» **Records shown**:
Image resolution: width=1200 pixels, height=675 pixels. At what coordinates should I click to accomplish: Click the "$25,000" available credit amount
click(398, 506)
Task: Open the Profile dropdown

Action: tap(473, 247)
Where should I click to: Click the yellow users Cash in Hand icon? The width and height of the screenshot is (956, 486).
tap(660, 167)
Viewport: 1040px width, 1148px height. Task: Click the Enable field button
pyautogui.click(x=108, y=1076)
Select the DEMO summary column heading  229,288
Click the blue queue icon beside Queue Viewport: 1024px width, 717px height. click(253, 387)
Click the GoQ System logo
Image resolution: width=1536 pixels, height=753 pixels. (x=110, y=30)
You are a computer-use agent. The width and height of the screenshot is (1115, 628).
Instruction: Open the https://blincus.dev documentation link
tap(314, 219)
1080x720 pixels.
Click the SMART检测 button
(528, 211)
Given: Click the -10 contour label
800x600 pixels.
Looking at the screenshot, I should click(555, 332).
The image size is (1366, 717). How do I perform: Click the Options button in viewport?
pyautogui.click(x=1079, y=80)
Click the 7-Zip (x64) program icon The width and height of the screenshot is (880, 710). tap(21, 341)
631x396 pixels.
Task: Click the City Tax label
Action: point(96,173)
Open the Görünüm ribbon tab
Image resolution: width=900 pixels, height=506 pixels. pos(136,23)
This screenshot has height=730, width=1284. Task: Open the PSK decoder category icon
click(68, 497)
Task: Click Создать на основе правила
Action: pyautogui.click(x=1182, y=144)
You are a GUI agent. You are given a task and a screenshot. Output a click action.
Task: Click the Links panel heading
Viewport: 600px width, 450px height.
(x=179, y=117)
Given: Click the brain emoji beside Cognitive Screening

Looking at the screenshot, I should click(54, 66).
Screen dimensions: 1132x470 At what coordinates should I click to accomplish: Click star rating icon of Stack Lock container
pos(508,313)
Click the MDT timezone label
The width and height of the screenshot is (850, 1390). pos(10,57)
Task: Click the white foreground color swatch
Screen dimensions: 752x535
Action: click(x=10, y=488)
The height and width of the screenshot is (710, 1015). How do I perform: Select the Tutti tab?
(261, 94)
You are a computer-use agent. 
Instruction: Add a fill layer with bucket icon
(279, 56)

» **What the task asks**: If a line in the entries above includes "heading", count it; report the total alone.

» **Your solution**: 2